## Written task:
Reproduce every one of the records below verbatim, keeping each line and character unchanged.

╔══

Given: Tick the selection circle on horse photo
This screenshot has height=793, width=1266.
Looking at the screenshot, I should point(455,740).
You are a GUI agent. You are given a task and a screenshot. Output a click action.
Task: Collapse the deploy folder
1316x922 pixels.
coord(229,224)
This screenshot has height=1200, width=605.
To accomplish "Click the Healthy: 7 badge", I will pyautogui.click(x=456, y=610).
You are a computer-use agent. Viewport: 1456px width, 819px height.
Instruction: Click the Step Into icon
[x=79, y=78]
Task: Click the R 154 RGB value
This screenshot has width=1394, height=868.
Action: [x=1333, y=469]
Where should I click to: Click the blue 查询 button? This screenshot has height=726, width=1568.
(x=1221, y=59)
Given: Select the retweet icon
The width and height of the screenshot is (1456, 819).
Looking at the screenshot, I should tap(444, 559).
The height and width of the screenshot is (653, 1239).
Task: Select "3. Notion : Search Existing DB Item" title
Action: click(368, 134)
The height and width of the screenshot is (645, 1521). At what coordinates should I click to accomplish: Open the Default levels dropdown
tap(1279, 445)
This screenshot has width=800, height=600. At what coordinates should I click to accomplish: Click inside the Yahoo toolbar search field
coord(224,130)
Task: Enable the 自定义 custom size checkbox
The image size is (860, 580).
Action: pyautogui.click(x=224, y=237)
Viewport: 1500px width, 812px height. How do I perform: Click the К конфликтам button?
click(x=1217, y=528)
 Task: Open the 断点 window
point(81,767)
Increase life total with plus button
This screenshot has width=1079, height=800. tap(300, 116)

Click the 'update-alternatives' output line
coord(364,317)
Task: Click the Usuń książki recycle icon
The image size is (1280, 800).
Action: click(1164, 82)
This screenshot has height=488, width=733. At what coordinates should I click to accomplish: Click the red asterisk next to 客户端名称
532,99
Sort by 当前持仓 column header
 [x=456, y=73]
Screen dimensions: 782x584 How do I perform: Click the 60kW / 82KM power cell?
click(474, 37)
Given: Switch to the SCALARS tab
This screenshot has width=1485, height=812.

╚══

## In response:
Given: Tick the selection circle on horse photo
This screenshot has height=793, width=1266.
Looking at the screenshot, I should point(455,740).
You are a GUI agent. You are given a task and a screenshot. Output a click action.
Task: Collapse the deploy folder
1316x922 pixels.
coord(229,224)
This screenshot has height=1200, width=605.
To accomplish "Click the Healthy: 7 badge", I will pyautogui.click(x=456, y=610).
You are a computer-use agent. Viewport: 1456px width, 819px height.
Instruction: Click the Step Into icon
[x=79, y=78]
Task: Click the R 154 RGB value
This screenshot has width=1394, height=868.
Action: [x=1333, y=469]
Where should I click to: Click the blue 查询 button? This screenshot has height=726, width=1568.
(x=1221, y=59)
Given: Select the retweet icon
The width and height of the screenshot is (1456, 819).
Looking at the screenshot, I should tap(444, 559).
The height and width of the screenshot is (653, 1239).
Task: Select "3. Notion : Search Existing DB Item" title
Action: click(368, 134)
The height and width of the screenshot is (645, 1521). At what coordinates should I click to accomplish: Open the Default levels dropdown
tap(1279, 445)
This screenshot has width=800, height=600. At what coordinates should I click to accomplish: Click inside the Yahoo toolbar search field
coord(224,130)
Task: Enable the 自定义 custom size checkbox
The image size is (860, 580).
Action: pyautogui.click(x=224, y=237)
Viewport: 1500px width, 812px height. How do I perform: Click the К конфликтам button?
click(x=1217, y=528)
 Task: Open the 断点 window
point(81,767)
Increase life total with plus button
This screenshot has width=1079, height=800. tap(300, 116)

Click the 'update-alternatives' output line
coord(364,317)
Task: Click the Usuń książki recycle icon
The image size is (1280, 800).
Action: click(1164, 82)
This screenshot has height=488, width=733. At what coordinates should I click to accomplish: Click the red asterisk next to 客户端名称
532,99
Sort by 当前持仓 column header
 [x=456, y=73]
Screen dimensions: 782x584 How do I perform: Click the 60kW / 82KM power cell?
click(474, 37)
Given: Switch to the SCALARS tab
This screenshot has width=1485, height=812.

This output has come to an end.